BEACON and the use of datasets in media art
When I attended at the ‘Accelerated Living’ conference as a part of the Impakt Festival (Utrecht), it once more appeared there’s plenty of academic prospect on the subjects of time and space. As the works often build on theory coming from (or at least involve) Paul Virilio or Manuel Castells, it showed that many new routes can be taken such as the theory of immediacy as coined by professor John Tomlinson. (There’s a very complete elaboration already about the day’s speakers writen by Elena Tiis, so I won’t go in dept about all of these subjects.)
What particularly caught my interest was the last presentation by the media art duo Thompson & Craighead who presented two of their works. The first one, called BEACON, consisted of a program that fetches real-time data from a stream of Google search queries that are executed. The queries were then projected on the museam wall as short plain lines and they would refresh after a few seconds. The other project the team presented was called A Short Film About War. Being less real-time, this was a montage of different material from around the Web; the script was based on stories from various personal blogs and the used pictures and animation was taken from Flickr and Google Earth. The outcome was quite similar to the slideshow-style that Flick Radio (a film about social immergence on Flickr) uses, although here the focus was more on the contrast between the virtual (the data of the used files) and actual scenes (what is depicted).
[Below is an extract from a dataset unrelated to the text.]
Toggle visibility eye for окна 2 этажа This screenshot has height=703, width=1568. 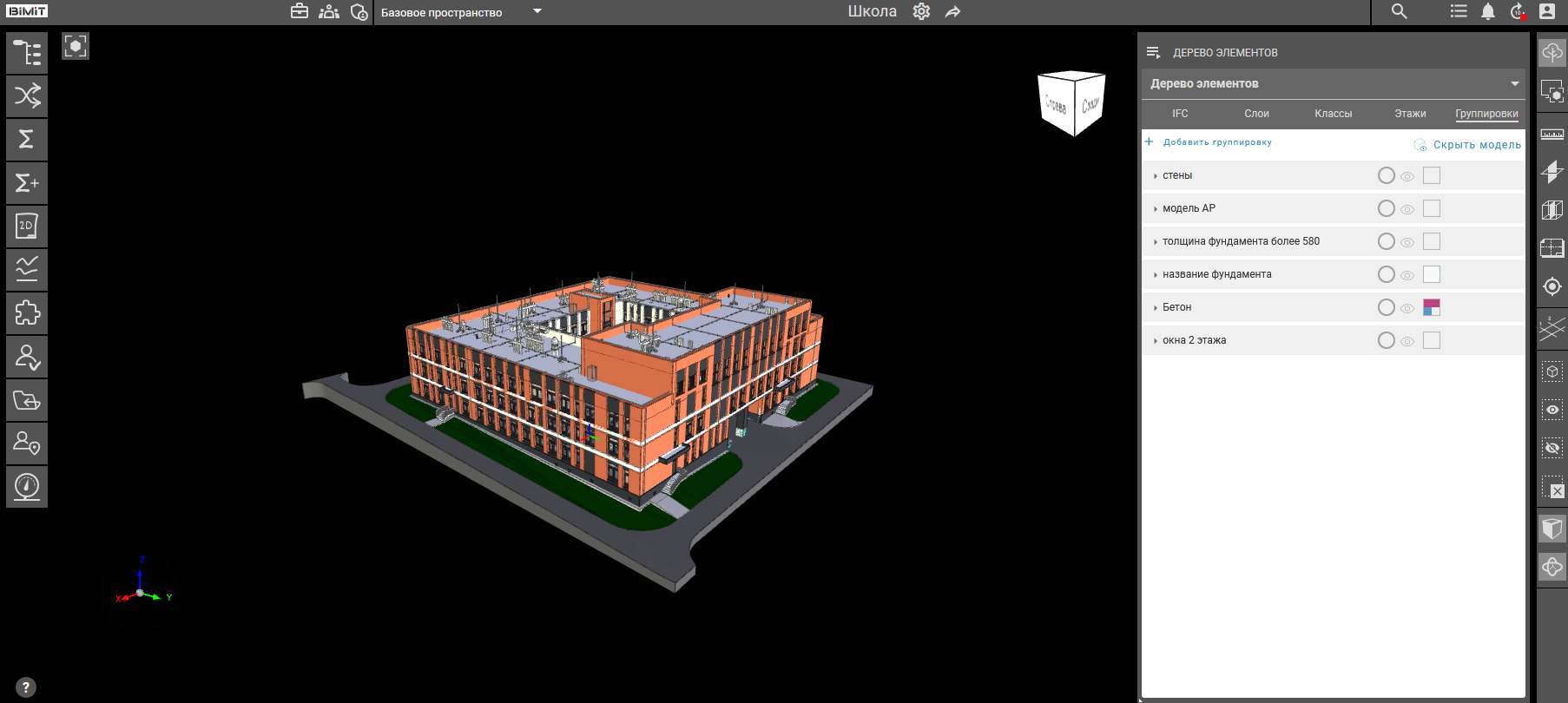[x=1407, y=341]
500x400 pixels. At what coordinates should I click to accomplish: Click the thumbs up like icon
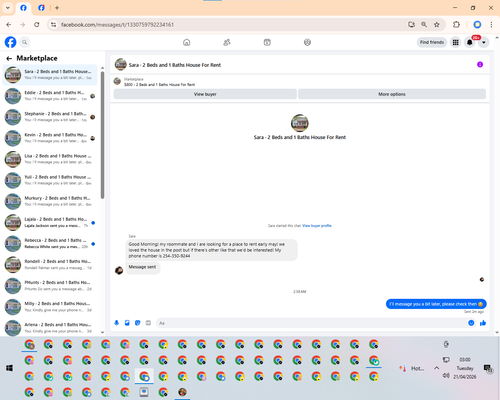(483, 323)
Although I profoundly symphasize with the two approaches to these data sets, I was kind of unsatisfied with the conceptual argumentation behind the projects, especially concerning BEACON. According to the authors, BEACON presented itself a clock-like mechanism that exposes the diverse and sometimes obscure use of the search engine. Also, the projection would make us more aware of the amount of data which is processed by Google, and would emphasize the information overload. Although the elaboration sounded more like a brainstorm of what the project could be associated with, I highly disagree with some of the last statements.
First of all, I think the clock-like presentation contrasts the information overload by definition. While the BEACON steadily and sequentially refreshes, this mechanism contradicts with the idea of information overload as being uncapable to process and adept to the amounts of information. This is not the case since the visualisation style is still very readible for spectators. Besides, the actual process is always carefully minimalized to the user’s input itself, though the factor of output (that’s supposedly of greater influence for the information overload) is entirely concealed. Thus, this user-centric method doesn’t conform with the original ideas of vast datasets, which cannot to be read by humans (as, for instance, Lev Manovich argued in a interview on cultural analysis).
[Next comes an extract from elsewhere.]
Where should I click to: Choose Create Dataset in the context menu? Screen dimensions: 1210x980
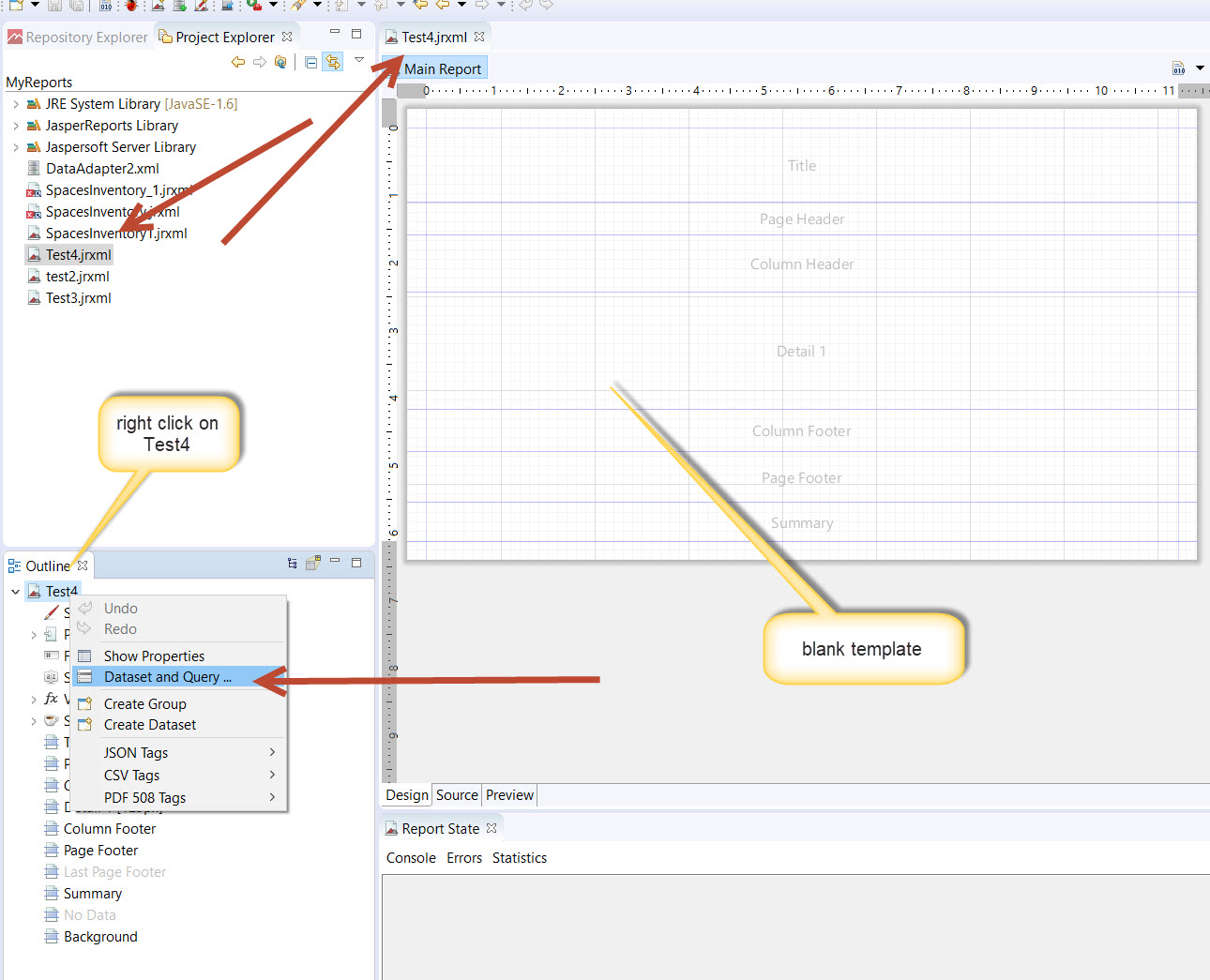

Secondly, the sense of scale and context are also lost. Though, this tends to be an aspect that many other data visualisations (and arguably art in a broader sense) share, thus raising the threshold. The scale of BEACON, relying on the Google stream, is also concealed as it refreshes quite slow, it hides all other real-time searches. Where one query is displayed, millions of others are executed. The context might be that of data amounts, it by a greater degree shows the variety of creativity, insecurities, doubts and fetishisms of the group of users. Technically, the choice for the Google stream seems almost inappropriate to the installation.
Concluding, I do still think the systems set-up provides insights in an interesting way. Besides, as mentioned, the presenters more likely were trying to apply different concepts to their project. With this and many other media art projects, the intrinsic values tend to be not just defined before the production process takes off. Its form often heavily depend on users, metaphorically the ‘paint’ (i.e the Google datastream), the brushes (that restructure the data) and the canvas (how it actually gets displayed). This is, as I see it, not a short-fall but a inherent characteristic. Finally though, it should gradually become more essential for media artists to carefully consider what visualisation methods are suitable for what communicative purpose, so it can deliberately build on those ideas instead of repeating the same trial and error patterns.